You’re right. You’re always right. 

“Now you’re just placating me to get the old lady to shut up. I can see through that.” 

Yup. I am. 

“Fine. I can think of some others who might actually appreciate the wisdom of their elders.” 

They won’t for long. Man, you still can talk a blue streak, can’t you? 

Can’t you? 

Okay. I won’t eat your ashes. I do miss you though. I really, really do.

Tuesday, January 14, 2014

Muse

 
 
I take my brush and dip it in the clear water, and the color bleeds from the bristles like a storm cloud dangling a dozen tornado fingers. I watch the water change color and try not to think about that damn song. You’re going from bar to bar playing it. I’m sure it seeps sympathy for you into your audience like the indigo seeps from my brush. “He’s so sensitive,” your chords whisper to them.

When the storm clouds push down on the landscape, what the land is becomes irrelevant.

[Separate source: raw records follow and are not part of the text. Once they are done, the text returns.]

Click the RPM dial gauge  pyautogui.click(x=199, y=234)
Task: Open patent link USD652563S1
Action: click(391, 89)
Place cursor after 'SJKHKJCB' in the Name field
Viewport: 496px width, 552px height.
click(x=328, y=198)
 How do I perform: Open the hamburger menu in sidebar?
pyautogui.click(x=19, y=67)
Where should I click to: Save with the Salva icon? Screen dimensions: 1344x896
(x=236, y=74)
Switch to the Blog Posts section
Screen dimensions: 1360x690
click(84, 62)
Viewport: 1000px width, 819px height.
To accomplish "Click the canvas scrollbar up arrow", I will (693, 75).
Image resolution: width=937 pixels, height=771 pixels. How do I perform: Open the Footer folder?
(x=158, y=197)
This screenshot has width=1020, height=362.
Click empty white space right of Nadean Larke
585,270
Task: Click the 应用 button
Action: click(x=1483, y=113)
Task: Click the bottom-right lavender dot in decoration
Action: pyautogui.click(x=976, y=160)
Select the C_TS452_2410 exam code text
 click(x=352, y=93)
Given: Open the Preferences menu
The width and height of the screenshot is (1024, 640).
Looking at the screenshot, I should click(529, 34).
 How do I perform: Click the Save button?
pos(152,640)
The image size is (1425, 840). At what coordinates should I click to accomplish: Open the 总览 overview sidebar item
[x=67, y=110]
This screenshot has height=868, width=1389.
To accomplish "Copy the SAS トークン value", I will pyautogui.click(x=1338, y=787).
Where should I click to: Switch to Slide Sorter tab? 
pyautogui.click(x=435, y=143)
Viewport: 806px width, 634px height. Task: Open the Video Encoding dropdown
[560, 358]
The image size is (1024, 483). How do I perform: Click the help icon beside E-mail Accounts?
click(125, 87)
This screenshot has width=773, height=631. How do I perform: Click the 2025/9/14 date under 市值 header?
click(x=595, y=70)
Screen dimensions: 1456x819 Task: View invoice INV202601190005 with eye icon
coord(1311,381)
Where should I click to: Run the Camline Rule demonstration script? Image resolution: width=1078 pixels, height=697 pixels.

There is nothing but all-consuming tornado then. When the paint gives color to the water, the water becomes the color. The color does not become the water.

Sometimes your friends will stop me in the store or on the street. “You really hurt him,” they’ll scold. “Have you heard that song he wrote about you? You didn’t even explain why you left him. You just disappeared.”

When I loved you, I was always the land swept away by the storms of your creativity. You were never the water, bleeding out the colors I loaded on my brush. It took me years to realize I was nothing but muse to you.

Next to my garbage basket but never in it is my box of evidence. Only I can read the contents. There is the apology card that is ripped up and taped back together for the night you threw my easel through the window. You got a whole album out of your manufactured regret for that. The now desiccated daisies you picked on your way back from the tantrum produced by my demand for time alone to paint transformed into the sweetest, most lilting melody I’ve ever heard. My half-finished sketch of you playing your guitar uncrumpled in your imagination and became your most requested ballad.

I win when I don’t need the box, when I feel my own pain louder than I can feel yours. For you, a muse cannot also be a creator. Your muse is an echo chamber that amplifies your passion. She is a pocket of air that is siphoned up to move the notes into place. She is the water, not the color.

Does it matter that I left you? I am still your muse. You and your fans are still demanding that I hear your pain. You are still insisting on coloring me with your emotions. You didn’t have enough sympathy to notice when I left myself. It does not surprise me that you are bewildered that I left you.

Monday, January 13, 2014

Garage Sale of the Gods


The yard sign read, “Garage Sale of the Gods”.  Gordon leapt from the car and grabbed an orb which was clearly the sad remnant of taxidermy experimentation.

“Look at this eyeball!” he said.  “Maybe it’s Odin’s left eye or the eye of Sauron!”  I tried to deflate his excitement by saying, “Maybe it’s Thor’s favorite marble encased in the finest Spanish cordovan,” but Gordon kept blathering ridiculous possibilities. “It could be the grey sisters’ eye! It’s definitely an eye!”

Gordon’s shouting wouldn’t stop until I got the price of Gordon’s potential treasure, so I asked the crocodile-headed man in the garage, “What is this and what are you asking for it?”  He answered, “That’s Cerebus’s testicle.” Gordon dropped his find and made a fatuous and ill-mannered display of using his hand sanitizer.

“But it looks like an eye,” I said.  “It is,” crocodile-man answered. “Hellhounds need to see what is behind them and what is in front of them. It was a bad idea to neuter Cerebus, although anything you cut off him grows back.  After Heracles snuck up on him, Hades decided against vitiating Cerebus’ abilities in the future, so that item is a one of a kind treasure.”